**Data to examine:**
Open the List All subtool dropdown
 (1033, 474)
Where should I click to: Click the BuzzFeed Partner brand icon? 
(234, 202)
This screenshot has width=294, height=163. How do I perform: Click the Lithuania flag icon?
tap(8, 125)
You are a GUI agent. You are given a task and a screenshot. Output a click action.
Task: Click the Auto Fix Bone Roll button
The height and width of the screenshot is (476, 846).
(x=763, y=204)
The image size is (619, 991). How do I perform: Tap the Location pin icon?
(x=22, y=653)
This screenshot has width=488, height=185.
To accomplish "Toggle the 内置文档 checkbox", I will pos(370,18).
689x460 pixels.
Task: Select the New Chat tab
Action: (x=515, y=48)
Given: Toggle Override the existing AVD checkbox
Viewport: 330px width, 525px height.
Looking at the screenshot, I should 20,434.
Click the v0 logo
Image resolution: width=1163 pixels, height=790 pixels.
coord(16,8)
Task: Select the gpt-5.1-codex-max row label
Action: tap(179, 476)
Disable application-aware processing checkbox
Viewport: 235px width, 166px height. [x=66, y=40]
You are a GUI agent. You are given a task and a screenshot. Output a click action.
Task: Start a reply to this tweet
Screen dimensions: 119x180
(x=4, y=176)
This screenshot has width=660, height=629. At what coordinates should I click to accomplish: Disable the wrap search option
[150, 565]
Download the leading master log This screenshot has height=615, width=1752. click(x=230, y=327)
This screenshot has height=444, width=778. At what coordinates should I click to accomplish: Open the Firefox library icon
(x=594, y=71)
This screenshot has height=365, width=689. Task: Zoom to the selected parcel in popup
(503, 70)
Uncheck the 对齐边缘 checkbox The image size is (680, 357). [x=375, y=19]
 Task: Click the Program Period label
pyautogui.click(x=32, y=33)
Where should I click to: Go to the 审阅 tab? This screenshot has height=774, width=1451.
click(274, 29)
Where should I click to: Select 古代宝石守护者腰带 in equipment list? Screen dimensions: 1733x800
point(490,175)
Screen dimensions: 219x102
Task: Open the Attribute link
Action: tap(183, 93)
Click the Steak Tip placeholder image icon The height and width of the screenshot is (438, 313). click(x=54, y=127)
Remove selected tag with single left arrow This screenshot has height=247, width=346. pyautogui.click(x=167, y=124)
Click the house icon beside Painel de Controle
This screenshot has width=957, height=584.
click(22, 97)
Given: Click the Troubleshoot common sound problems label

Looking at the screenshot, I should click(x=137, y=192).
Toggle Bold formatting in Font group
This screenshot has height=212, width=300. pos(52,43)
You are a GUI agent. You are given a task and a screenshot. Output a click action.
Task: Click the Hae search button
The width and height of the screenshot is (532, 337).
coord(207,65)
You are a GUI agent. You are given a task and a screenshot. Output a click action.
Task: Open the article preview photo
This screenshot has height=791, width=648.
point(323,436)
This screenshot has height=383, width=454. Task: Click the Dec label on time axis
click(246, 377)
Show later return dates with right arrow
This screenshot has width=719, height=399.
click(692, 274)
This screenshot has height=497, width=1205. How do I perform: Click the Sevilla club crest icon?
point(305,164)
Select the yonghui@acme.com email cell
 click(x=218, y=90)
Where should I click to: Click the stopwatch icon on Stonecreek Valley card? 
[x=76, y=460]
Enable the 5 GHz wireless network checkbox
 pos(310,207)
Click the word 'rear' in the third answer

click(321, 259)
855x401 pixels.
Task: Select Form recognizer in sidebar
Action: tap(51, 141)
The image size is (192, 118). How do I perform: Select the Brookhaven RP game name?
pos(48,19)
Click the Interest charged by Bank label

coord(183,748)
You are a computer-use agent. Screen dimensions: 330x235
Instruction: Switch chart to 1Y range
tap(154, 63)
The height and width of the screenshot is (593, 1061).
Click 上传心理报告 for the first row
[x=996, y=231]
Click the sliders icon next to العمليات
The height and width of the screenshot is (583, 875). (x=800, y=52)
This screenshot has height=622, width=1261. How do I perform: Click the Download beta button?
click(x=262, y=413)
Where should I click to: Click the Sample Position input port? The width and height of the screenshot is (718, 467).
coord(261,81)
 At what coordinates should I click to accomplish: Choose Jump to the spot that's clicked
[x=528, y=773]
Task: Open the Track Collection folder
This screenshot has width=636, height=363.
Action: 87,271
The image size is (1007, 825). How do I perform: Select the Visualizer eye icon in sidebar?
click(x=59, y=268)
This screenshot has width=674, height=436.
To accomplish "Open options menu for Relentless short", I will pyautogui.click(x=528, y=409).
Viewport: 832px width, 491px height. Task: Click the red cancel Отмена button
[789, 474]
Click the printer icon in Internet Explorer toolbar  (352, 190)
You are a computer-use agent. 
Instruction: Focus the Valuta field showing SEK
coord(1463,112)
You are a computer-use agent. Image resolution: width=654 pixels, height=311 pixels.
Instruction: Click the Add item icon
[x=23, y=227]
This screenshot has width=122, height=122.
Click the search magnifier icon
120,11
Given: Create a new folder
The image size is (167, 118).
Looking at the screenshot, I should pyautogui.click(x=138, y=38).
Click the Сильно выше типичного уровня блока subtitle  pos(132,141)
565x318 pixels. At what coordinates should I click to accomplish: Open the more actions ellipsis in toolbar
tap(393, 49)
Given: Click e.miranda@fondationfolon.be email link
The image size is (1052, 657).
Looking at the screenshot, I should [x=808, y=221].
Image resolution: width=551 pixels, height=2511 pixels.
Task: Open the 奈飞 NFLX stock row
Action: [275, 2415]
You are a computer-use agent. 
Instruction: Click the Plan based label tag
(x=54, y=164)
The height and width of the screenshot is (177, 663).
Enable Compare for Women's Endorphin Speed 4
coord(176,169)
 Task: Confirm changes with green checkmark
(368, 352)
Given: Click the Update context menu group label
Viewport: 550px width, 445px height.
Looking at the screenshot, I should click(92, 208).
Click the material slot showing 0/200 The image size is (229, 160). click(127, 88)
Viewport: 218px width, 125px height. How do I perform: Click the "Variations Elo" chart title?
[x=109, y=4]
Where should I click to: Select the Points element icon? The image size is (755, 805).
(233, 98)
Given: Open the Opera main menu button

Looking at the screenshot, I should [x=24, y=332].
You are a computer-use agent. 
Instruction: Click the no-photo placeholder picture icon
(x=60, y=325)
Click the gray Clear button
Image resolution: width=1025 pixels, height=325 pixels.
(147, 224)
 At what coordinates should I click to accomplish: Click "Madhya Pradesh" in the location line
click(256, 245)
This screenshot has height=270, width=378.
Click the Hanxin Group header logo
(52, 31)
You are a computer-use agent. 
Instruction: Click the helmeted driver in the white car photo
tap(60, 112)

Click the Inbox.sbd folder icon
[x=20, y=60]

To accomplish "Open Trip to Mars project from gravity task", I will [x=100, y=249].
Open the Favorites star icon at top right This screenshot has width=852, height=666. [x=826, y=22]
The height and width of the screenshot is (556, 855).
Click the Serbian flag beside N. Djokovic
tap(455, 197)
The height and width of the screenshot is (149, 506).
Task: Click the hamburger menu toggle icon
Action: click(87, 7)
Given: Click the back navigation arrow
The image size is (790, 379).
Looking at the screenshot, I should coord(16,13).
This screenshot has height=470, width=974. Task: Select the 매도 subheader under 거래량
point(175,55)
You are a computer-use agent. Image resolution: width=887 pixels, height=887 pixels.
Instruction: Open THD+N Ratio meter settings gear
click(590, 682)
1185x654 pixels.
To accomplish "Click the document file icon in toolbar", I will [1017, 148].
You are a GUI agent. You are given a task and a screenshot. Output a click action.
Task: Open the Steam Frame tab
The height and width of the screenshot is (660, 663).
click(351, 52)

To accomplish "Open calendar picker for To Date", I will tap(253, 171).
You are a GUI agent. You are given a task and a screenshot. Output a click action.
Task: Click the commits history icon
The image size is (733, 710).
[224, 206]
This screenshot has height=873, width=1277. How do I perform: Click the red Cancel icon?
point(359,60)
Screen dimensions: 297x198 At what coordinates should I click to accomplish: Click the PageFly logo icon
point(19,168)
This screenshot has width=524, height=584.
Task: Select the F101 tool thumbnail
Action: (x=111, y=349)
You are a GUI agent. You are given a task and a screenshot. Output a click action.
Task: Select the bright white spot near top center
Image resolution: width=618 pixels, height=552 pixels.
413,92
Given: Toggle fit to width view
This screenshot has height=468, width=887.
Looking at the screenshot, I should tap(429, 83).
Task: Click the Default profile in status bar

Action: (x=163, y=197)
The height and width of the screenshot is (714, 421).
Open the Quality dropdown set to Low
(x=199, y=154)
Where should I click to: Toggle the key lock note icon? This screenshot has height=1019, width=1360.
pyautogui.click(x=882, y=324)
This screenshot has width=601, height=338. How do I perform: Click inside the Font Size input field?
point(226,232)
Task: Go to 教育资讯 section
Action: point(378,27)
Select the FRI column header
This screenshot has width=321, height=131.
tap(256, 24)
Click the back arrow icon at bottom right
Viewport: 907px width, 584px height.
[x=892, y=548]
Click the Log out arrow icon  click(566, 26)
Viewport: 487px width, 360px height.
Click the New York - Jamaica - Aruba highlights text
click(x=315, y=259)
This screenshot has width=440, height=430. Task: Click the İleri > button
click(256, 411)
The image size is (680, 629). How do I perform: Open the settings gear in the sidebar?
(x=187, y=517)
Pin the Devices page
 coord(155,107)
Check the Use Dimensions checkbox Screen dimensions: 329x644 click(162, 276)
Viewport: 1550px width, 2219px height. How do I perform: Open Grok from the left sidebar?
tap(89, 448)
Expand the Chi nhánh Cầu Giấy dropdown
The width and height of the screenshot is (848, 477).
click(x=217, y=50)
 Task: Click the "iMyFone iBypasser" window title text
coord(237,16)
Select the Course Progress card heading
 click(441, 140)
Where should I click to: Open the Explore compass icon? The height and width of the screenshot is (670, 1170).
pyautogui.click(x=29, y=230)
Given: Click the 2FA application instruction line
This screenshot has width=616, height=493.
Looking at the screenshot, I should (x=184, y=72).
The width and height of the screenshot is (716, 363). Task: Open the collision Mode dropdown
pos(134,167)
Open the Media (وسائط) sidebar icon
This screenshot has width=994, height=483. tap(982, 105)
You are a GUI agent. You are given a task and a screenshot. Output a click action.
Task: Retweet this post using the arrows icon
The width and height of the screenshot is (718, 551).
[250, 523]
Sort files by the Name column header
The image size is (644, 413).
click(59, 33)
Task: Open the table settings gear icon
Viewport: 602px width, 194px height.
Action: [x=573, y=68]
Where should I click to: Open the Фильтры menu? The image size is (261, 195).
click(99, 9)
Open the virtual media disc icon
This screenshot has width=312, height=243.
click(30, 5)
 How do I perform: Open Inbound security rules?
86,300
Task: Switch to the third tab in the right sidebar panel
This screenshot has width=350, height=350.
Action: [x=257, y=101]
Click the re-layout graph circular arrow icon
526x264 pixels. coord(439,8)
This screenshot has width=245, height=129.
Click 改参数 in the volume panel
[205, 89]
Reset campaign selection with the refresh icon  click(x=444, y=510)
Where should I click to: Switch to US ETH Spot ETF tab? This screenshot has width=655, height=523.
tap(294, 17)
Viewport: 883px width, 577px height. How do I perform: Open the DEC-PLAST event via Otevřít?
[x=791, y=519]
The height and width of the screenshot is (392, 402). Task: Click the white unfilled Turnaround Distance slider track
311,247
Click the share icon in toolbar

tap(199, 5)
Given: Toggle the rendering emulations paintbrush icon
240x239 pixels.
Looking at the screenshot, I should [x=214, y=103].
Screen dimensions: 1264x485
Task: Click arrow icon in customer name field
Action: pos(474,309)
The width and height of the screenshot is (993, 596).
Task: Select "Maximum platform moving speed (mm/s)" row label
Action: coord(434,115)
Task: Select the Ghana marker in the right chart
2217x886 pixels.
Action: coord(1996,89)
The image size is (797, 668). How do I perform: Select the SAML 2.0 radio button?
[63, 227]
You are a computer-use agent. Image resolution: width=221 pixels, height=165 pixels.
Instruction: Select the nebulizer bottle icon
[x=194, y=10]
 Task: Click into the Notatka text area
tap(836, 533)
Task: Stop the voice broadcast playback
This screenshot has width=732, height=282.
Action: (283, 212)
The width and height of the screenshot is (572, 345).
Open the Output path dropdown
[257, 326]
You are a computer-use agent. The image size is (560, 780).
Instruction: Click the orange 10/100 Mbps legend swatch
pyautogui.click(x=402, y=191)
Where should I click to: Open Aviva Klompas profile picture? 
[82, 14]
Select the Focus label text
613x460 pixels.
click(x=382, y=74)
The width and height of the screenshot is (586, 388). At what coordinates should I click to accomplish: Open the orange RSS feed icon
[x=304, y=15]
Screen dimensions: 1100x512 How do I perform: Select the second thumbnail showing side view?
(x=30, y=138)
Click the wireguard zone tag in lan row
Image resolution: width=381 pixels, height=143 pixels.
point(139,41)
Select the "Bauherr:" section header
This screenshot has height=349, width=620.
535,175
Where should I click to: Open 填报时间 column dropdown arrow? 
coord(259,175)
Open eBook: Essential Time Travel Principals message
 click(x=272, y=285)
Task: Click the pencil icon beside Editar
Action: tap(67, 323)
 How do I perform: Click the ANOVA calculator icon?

**Task description:**
Taking the entries above, write out exactly the lines starting with the line containing "Click 上传心理报告 for the first row" and going on through the line containing "This screenshot has width=122, height=122.", both included, and nothing else.

**Result of the exercise:**
Click 上传心理报告 for the first row
[x=996, y=231]
Click the sliders icon next to العمليات
The height and width of the screenshot is (583, 875). (x=800, y=52)
This screenshot has height=622, width=1261. How do I perform: Click the Download beta button?
click(x=262, y=413)
Where should I click to: Click the Sample Position input port? The width and height of the screenshot is (718, 467).
coord(261,81)
 At what coordinates should I click to accomplish: Choose Jump to the spot that's clicked
[x=528, y=773]
Task: Open the Track Collection folder
This screenshot has width=636, height=363.
Action: 87,271
The image size is (1007, 825). How do I perform: Select the Visualizer eye icon in sidebar?
click(x=59, y=268)
This screenshot has width=674, height=436.
To accomplish "Open options menu for Relentless short", I will pyautogui.click(x=528, y=409).
Viewport: 832px width, 491px height. Task: Click the red cancel Отмена button
[789, 474]
Click the printer icon in Internet Explorer toolbar  (352, 190)
You are a computer-use agent. 
Instruction: Focus the Valuta field showing SEK
coord(1463,112)
You are a computer-use agent. Image resolution: width=654 pixels, height=311 pixels.
Instruction: Click the Add item icon
[x=23, y=227]
This screenshot has width=122, height=122.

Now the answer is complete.